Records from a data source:
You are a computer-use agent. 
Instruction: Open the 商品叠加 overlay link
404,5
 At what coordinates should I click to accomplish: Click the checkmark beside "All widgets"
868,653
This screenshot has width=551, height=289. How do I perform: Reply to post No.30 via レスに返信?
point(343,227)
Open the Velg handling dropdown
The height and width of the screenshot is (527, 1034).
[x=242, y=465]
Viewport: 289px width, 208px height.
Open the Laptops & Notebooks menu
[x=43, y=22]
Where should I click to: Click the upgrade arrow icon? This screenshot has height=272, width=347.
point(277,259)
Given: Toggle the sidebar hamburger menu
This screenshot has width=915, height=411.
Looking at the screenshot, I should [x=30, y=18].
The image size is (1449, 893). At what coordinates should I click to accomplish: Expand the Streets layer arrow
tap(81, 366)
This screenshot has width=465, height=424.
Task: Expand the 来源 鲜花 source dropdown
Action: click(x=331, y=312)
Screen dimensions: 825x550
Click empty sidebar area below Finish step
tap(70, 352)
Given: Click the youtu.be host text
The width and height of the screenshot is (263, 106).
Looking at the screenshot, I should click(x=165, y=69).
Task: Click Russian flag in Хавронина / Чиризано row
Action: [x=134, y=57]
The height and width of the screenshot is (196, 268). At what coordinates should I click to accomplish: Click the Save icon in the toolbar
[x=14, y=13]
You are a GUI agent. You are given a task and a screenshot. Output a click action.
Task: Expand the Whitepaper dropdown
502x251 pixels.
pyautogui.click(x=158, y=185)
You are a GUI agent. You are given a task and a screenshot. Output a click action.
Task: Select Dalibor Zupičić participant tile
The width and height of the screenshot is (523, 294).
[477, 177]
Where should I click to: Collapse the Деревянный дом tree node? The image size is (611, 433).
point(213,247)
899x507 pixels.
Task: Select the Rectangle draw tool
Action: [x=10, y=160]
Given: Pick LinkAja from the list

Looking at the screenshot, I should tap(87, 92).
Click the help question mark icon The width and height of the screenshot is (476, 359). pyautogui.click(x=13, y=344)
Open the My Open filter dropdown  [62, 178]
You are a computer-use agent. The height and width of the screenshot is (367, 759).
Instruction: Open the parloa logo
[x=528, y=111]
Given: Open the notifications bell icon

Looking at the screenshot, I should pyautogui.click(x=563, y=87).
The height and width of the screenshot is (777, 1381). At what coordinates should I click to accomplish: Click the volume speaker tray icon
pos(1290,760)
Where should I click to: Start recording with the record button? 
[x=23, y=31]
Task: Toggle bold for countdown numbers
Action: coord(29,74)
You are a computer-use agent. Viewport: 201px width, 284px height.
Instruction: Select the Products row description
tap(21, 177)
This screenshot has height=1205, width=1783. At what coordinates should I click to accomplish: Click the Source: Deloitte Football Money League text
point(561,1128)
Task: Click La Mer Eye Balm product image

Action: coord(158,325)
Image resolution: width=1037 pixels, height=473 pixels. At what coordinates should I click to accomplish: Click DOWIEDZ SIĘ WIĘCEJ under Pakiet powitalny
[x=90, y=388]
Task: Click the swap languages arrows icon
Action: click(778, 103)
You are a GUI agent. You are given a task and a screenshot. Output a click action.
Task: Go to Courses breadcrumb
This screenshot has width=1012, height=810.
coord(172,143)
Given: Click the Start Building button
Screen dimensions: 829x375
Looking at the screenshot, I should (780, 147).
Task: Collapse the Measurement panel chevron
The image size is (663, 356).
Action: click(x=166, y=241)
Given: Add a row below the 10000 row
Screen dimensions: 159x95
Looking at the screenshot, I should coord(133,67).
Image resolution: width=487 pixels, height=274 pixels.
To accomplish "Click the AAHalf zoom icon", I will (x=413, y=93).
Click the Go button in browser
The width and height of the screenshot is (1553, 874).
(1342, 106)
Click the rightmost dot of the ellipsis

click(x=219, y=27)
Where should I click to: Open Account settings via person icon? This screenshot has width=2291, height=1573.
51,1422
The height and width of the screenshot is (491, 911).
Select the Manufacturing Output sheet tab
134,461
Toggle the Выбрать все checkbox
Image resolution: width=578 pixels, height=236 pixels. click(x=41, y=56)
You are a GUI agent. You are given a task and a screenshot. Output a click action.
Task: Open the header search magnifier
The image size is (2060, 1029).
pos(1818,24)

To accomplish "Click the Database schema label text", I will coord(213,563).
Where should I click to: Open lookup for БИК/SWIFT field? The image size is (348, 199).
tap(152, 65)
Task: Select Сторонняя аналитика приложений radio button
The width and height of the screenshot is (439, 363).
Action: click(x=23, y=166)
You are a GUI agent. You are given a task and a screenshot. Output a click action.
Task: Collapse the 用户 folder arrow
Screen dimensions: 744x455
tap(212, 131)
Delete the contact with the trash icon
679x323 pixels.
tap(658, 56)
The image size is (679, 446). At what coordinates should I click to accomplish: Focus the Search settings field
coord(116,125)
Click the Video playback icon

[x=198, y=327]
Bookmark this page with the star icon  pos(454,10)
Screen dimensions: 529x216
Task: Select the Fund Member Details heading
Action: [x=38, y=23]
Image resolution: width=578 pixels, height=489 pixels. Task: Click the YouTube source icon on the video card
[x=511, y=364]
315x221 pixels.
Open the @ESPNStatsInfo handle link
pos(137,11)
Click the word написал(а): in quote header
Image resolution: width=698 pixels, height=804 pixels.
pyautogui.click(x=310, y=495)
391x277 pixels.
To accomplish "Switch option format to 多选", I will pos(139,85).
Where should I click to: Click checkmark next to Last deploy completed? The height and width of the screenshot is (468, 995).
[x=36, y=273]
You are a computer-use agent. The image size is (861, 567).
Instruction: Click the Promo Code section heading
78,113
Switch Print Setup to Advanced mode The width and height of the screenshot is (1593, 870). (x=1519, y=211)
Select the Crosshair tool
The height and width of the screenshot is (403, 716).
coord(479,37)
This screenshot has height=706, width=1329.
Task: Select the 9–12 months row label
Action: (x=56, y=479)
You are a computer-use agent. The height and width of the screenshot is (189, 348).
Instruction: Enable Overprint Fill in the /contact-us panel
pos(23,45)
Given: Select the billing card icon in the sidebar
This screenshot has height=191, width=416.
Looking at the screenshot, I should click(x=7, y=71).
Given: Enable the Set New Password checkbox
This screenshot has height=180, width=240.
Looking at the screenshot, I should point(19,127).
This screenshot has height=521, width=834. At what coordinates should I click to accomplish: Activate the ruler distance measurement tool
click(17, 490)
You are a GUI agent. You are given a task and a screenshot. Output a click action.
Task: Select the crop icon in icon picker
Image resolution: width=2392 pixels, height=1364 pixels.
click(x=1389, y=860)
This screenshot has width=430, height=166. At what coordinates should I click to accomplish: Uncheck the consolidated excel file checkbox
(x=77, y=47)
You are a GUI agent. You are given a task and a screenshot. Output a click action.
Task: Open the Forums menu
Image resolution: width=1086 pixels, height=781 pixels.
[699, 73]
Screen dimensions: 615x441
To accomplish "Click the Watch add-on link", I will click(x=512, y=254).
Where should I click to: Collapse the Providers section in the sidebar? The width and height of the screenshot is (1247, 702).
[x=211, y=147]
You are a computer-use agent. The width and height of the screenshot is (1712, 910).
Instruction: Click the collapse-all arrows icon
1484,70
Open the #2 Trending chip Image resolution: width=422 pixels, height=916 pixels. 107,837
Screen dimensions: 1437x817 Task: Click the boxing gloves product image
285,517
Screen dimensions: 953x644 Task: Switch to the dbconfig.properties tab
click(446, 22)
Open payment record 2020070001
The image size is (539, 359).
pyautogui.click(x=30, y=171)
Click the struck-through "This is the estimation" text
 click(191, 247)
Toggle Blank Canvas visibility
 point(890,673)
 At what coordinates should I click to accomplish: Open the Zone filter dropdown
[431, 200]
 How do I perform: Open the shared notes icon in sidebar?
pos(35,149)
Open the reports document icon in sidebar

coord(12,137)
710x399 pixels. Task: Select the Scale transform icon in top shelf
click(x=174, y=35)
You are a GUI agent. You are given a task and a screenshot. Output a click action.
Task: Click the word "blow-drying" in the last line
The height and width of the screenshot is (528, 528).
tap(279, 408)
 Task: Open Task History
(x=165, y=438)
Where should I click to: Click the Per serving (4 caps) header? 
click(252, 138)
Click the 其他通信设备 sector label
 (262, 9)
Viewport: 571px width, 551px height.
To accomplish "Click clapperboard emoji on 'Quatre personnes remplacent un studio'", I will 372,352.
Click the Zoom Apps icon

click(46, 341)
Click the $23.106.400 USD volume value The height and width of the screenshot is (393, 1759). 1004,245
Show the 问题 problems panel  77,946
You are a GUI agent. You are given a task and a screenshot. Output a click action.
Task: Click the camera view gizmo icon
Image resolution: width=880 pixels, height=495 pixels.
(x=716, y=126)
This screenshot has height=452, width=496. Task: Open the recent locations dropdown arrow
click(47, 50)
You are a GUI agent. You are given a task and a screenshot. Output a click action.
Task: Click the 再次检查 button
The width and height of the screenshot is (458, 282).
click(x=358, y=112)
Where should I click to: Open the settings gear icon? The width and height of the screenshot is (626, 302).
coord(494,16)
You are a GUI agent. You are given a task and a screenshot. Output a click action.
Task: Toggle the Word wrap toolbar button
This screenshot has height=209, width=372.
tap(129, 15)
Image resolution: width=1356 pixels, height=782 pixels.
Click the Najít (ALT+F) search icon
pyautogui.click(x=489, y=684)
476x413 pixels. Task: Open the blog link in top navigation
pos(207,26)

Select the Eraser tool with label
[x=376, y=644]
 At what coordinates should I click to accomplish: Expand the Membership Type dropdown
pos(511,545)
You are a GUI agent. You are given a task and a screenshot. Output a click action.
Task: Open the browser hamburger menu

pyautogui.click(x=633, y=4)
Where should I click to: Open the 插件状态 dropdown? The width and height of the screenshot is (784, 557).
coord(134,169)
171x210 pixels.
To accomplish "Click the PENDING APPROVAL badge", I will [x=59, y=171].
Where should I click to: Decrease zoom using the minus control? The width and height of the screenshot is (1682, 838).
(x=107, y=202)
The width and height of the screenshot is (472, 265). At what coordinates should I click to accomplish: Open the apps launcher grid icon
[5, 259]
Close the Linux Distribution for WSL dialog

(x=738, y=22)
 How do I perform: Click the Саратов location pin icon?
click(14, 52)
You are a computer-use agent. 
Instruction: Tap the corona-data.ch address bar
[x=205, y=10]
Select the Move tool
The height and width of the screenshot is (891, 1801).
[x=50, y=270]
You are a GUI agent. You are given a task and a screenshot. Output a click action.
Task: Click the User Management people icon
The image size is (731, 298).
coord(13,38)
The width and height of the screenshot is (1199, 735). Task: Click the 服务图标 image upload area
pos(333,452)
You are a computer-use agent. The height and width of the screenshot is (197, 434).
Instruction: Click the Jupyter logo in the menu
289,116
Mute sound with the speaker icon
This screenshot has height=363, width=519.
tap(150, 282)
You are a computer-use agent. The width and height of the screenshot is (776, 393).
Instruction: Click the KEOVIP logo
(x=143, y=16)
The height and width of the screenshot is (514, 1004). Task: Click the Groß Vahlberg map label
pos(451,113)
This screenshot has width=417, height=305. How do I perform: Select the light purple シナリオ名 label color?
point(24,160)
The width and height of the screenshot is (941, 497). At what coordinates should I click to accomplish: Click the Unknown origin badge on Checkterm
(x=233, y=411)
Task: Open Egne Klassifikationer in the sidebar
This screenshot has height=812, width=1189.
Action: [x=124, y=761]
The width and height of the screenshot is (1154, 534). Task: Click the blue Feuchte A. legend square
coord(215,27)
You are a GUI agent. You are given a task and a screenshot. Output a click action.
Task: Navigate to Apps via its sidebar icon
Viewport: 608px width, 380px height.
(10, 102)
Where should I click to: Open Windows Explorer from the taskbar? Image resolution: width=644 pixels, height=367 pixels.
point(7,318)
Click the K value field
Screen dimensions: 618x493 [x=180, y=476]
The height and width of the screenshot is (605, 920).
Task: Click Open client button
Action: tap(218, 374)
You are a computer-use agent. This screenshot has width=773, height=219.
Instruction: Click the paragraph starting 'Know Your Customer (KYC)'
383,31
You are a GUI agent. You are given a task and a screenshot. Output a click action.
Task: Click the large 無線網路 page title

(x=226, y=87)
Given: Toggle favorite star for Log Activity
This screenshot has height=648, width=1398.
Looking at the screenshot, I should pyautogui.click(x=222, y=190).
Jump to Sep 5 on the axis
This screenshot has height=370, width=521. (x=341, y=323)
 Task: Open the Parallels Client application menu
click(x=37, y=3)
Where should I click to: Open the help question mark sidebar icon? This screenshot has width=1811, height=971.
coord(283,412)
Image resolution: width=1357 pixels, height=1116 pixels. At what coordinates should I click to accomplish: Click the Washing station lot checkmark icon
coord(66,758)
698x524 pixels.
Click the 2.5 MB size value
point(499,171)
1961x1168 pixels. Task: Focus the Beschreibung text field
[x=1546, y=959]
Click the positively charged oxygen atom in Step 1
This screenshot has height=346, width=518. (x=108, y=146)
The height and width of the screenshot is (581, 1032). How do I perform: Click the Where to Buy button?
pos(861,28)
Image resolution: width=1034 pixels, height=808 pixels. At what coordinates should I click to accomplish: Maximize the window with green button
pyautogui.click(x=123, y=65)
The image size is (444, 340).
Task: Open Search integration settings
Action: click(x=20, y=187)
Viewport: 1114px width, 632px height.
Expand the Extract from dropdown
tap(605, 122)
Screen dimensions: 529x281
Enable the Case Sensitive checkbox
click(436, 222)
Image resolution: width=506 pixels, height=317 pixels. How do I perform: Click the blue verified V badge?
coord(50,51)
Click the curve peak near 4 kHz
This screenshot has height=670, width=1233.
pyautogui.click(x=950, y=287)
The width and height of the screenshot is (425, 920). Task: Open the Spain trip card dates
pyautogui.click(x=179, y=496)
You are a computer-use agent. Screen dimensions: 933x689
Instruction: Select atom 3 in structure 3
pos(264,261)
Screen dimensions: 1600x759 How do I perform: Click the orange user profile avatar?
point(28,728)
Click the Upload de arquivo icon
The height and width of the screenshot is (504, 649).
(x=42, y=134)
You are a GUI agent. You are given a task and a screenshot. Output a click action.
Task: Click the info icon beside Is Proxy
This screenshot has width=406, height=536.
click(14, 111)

• [WHAT YOU WILL DO] Rewrite the records from the first line through the line containing "tap(70, 352)", both included, substituting "Laptops & Tablets" for "Laptops & Notebooks" and leaving everything else unchanged.

• [ANSWER TO THIS PROBLEM]
You are a computer-use agent. 
Instruction: Open the 商品叠加 overlay link
404,5
 At what coordinates should I click to accomplish: Click the checkmark beside "All widgets"
868,653
This screenshot has width=551, height=289. How do I perform: Reply to post No.30 via レスに返信?
point(343,227)
Open the Velg handling dropdown
The height and width of the screenshot is (527, 1034).
[x=242, y=465]
Viewport: 289px width, 208px height.
Open the Laptops & Tablets menu
[x=43, y=22]
Where should I click to: Click the upgrade arrow icon? This screenshot has height=272, width=347.
point(277,259)
Given: Toggle the sidebar hamburger menu
This screenshot has width=915, height=411.
Looking at the screenshot, I should [x=30, y=18].
The image size is (1449, 893). At what coordinates should I click to accomplish: Expand the Streets layer arrow
tap(81, 366)
This screenshot has width=465, height=424.
Task: Expand the 来源 鲜花 source dropdown
Action: click(x=331, y=312)
Screen dimensions: 825x550
Click empty sidebar area below Finish step
tap(70, 352)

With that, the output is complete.